### TRAVAIL DEMANDÉ
1. Répondez à ces questions d'après le texte sur la société de contrôle :
(a) À quelle époque Gilles Deleuze a-t-il lancé ce concept ?
(b) À quel auteur emprunte-t-il le mot « contrôle » ?
(c) Quelle est la technologie dominante des sociétés de discipline ?
2. Relevez, dans le texte sur la société de contrôle, tous les milieux clos qui organisent le parcours de l'individu dans les sociétés disciplinaires.
3. Poursuivez le texte sur la société de contrôle à partir de sa dernière phrase.

### EXTRAIT DU TEXTE
·····

13.4.08

Notes sur la société de contrôle

La société de contrôle est un concept lancé par le philosophe Gilles Deleuze au début des années 1990 (voir ici et ici). C’est aussi une expression par laquelle on désigne les différents systèmes socio-techniques de surveillance des comportements individuels et collectifs : par exemple, les mouchards informatiques traçant les visites des internautes, les fichiers informatiques qualifiant les consommateurs et leurs goûts, les puces RFID porteuses de codes d’identification, les éléments biométriques des papiers d’identité, les fichiers génétiques de délinquants ou de malades, les relevés des contacts et communications sur téléphonie mobile, les caméras de vidéosurveillance, les prises de vue permanente des satellites géostationnaires, etc. Ce thème connaît aujourd’hui une certaine fortune : les uns s’alarment des empiétements croissants du pouvoir sur les libertés individuelles ; les autres alimentent à nouveaux frais une posture technophobe et anticapitaliste.

Gilles Deleuze s’intéressait, à la suite de Michel Foucault, aux formes de la domination dans les régimes modernes. Foucault a décrit les sociétés disciplinaires, mises en place au XVIIIe siècle et actives jusqu’au milieu du XXe siècle. Leur modèle est celui d’une succession de milieux clos organisant le parcours de l’individu : famille, école, caserne, usine et, si nécessaire, hôpital, asile ou prison : « concentrer, répartir dans l’espace, ordonner dans le temps, composer dans l’espace-temps une force productive dont l’effet doit être supérieur à la somme des forces élémentaires ». Pour Deleuze, nous vivons depuis les années 1960 la crise généralisée de ces milieux d’enfermement. Pour désigner ce qui les remplace, il emprunte à William Burroughs le mot de « contrôle ». Les sociétés de contrôle fonctionnent en langage numérique plutôt qu’analogique, elles produisent des modulations plutôt que des moules, elles demandent des mots de passe plutôt que lancer des mots d’ordre, elles placent l’individu en situation de formation permanente et continue au lieu de fixations successives, elles fracturent cet individu lui-même en « dividus » (fragments observables, exploitables ou réformables) et les masses en échantillons, segments (de marché) ou banques (de données), elle endette les personnes plutôt que les enfermer. Chaque type de société a sa technologie dominante, machines mécaniques (leviers-poulies-horloges) pour les sociétés de souveraineté, machines énergétiques pour les sociétés de discipline, machines informatiques pour les sociétés de contrôle. Lorsqu’il décrit cet ensemble, Deleuze y voit essentiellement une métamorphose du capitalisme, et pose qu’il ne conçoit pas de philosophie politique contemporaine autre que fondée sur l’analyse de ce capitalisme.

Quelques remarques sur ce concept de société de contrôle.

·····

### LIGNES
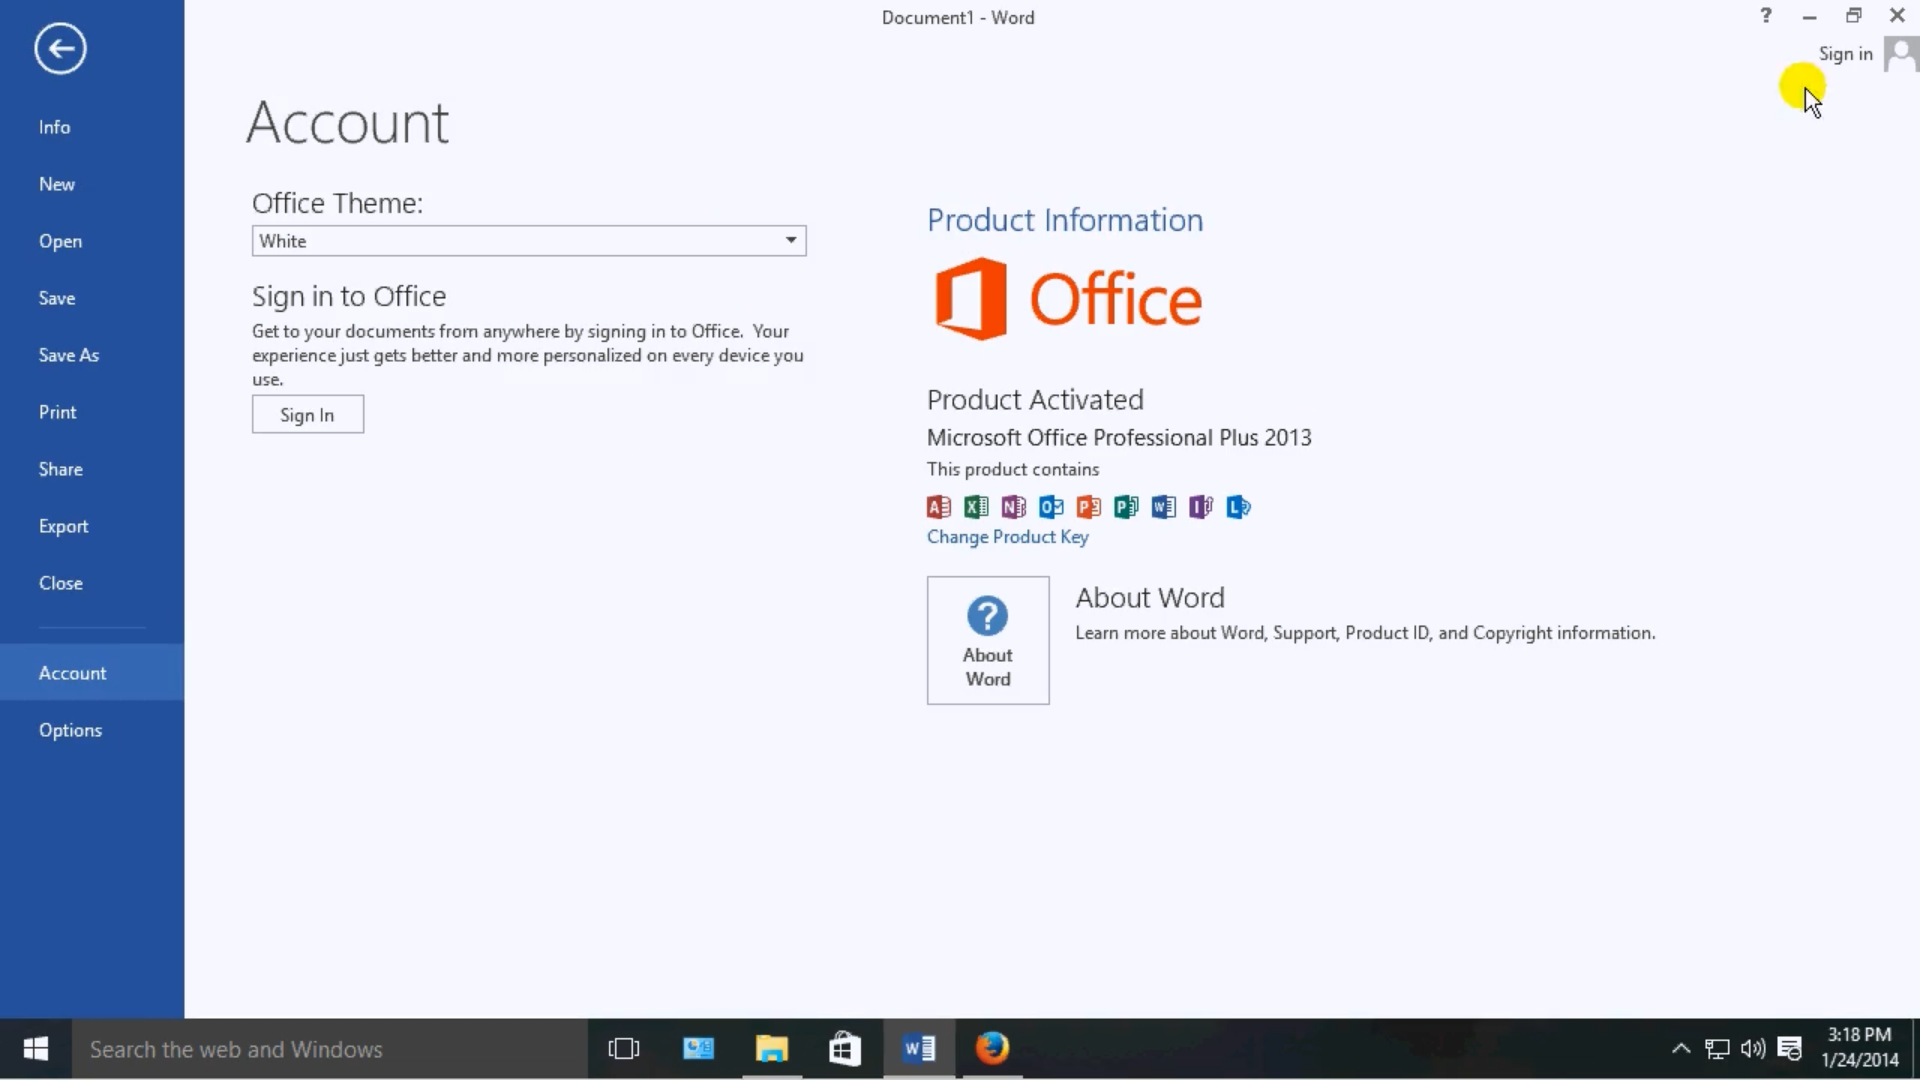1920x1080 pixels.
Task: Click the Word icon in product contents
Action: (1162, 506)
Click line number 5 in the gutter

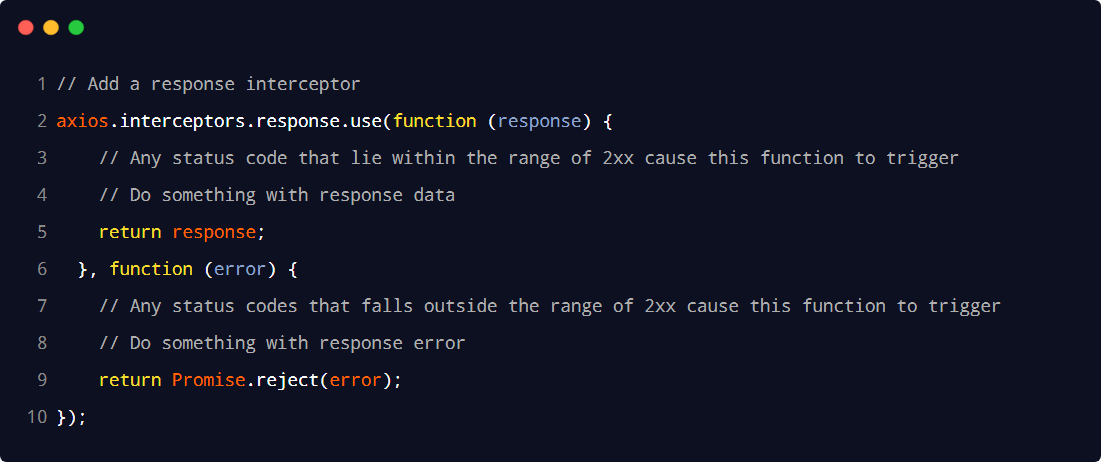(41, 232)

·····

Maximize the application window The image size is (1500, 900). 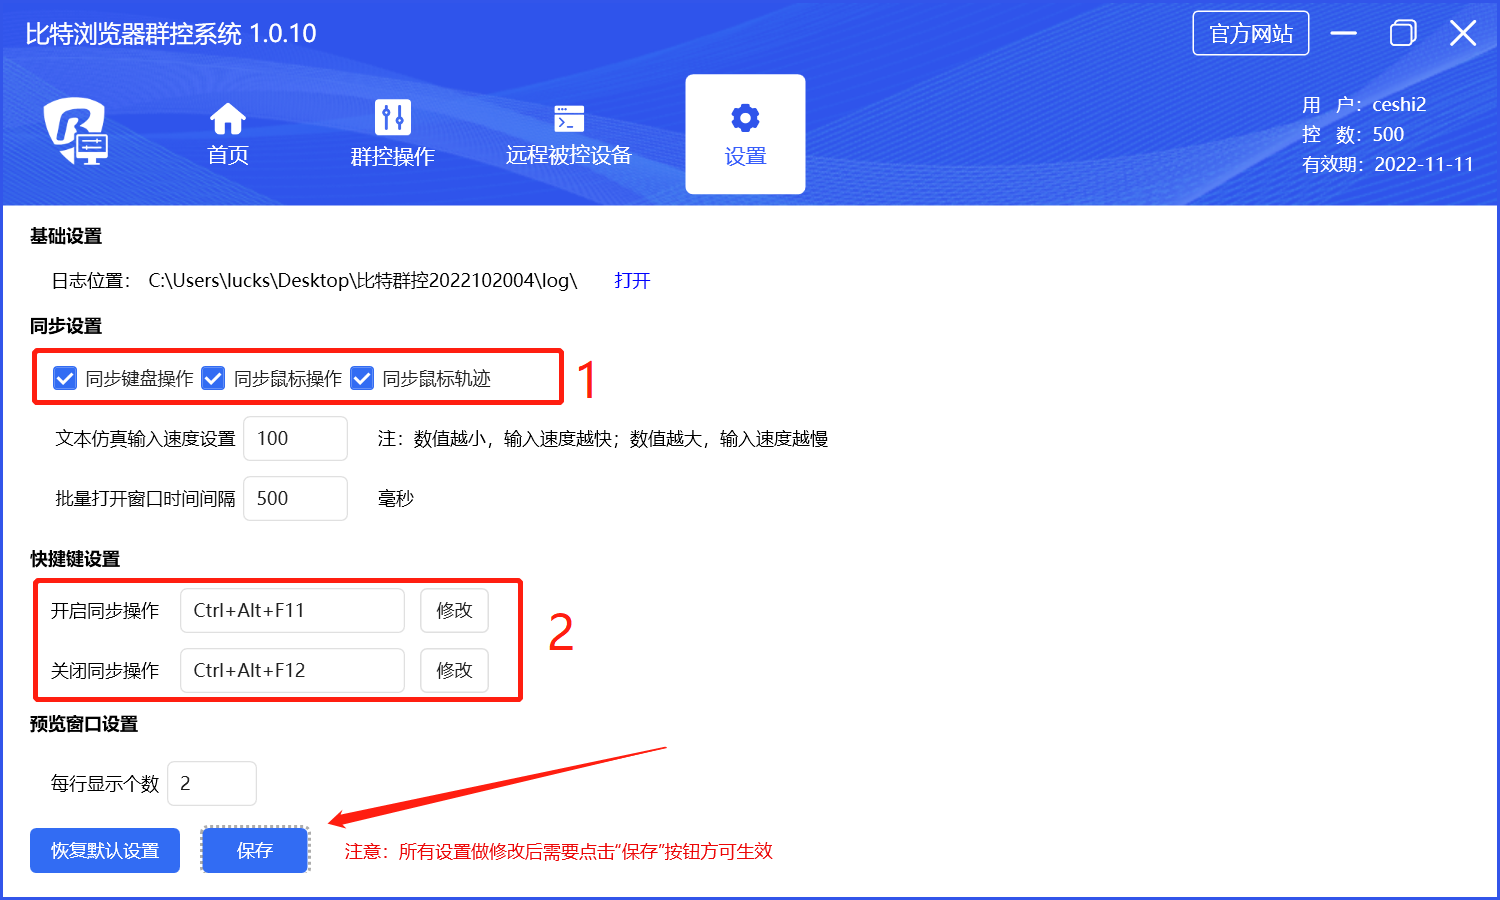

·····

### RÉSULTATS ATTENDUS
1.
(a) Au début des années 1990.
(b) À William Burroughs.
(c) Les machines énergétiques.

2. Famille, école, caserne, usine, hôpital, asile, prison.

3.
Le principe du contrôle est déjà omniprésent dans les sociétés prémodernes. Quiconque a vécu dans une campagne (une vraie campagne, pas une zone verte aménagée pour néo-ruraux) sait fort bien que les faits et gestes des uns et des autres y sont très libres, mais en même temps très contrôlés, c’est-à-dire que chacun surveille tout le monde et inversement, que les régularités comportementales s’y établissent inexorablement et que les irrégularités y sont signalées, commentées, colportées rapidement. Les rares fois où le gendarme vient, il sait où aller. Les témoignages de l’anthropologie et de l’ethnologie révèlent qu’il en va exactement de même, en plus accentué, dans les villages ou tribus des sociétés de chasseurs-cueilleurs ou d’agriculteurs-éleveurs. Là, chaque individu ou chaque clan possède un répertoire étonnement vaste de parentés, de loyautés, de réciprocité, un système complexe de dettes, remontant parfois à plusieurs générations. Non seulement tout le monde s’observe dans un périmètre restreint et au sein d’un ensemble restreint, non seulement le commérage (gossip) est l’activité principale des journées, mais il pèse sur l’ensemble le poids encore vivant des observations et des discussions antérieures, le contrôle des générations passées s’ajoutant à celui des individus présents. Et l’on pourrait aller au-delà de l’humain, sur le terrain des primatologues décrivant les codifications étroites de nos cousins bonobos et chimpanzés dans leur horde. Le simple fait que nous ayons une telle capacité d’interprétation des expressions faciales, en dehors de tout comportement verbal, indique combien l’observation de l’autre en vue de sa prévisibilité (ou de sa manipulabilité) est ancrée dans notre comportement d’espèce, partagé avec d’autres animaux comme l’avait noté Darwin.

Se contenter d’opposer sociétés disciplinaires modernes et sociétés de contrôle hypermodernes sans la profondeur requise, sans la vue surplombante du comportement humain dans l’ensemble de son évolution, c’est s’exposer à des erreurs ou à des contresens sur l’originalité de notre situation. En même temps, les différences entre les sociétés de contrôle prémodernes et les sociétés de contrôle hypermodernes sont tangibles, à mon avis plus intéressantes à observer que la transition moderne depuis le disciplinaire.

Première différence : la technologie. Le contrôle prémoderne est le fait de l’humain, du langage articulé, des rites et des codes ; le contrôle hypermoderne est le fait des machines, de leur langage numérique, des banques de données et des points ou nœuds d’enregistrement. Inutile d’y revenir en détail, sauf pour signaler que l’on conserve la possibilité de modifier les informations au sein des machines (en les reprogrammant, en les effaçant, en les travestissant), ce qu’incarne la figure technopolitique du hacker (ou la figure déjà mythologique de Neo dans Matrix).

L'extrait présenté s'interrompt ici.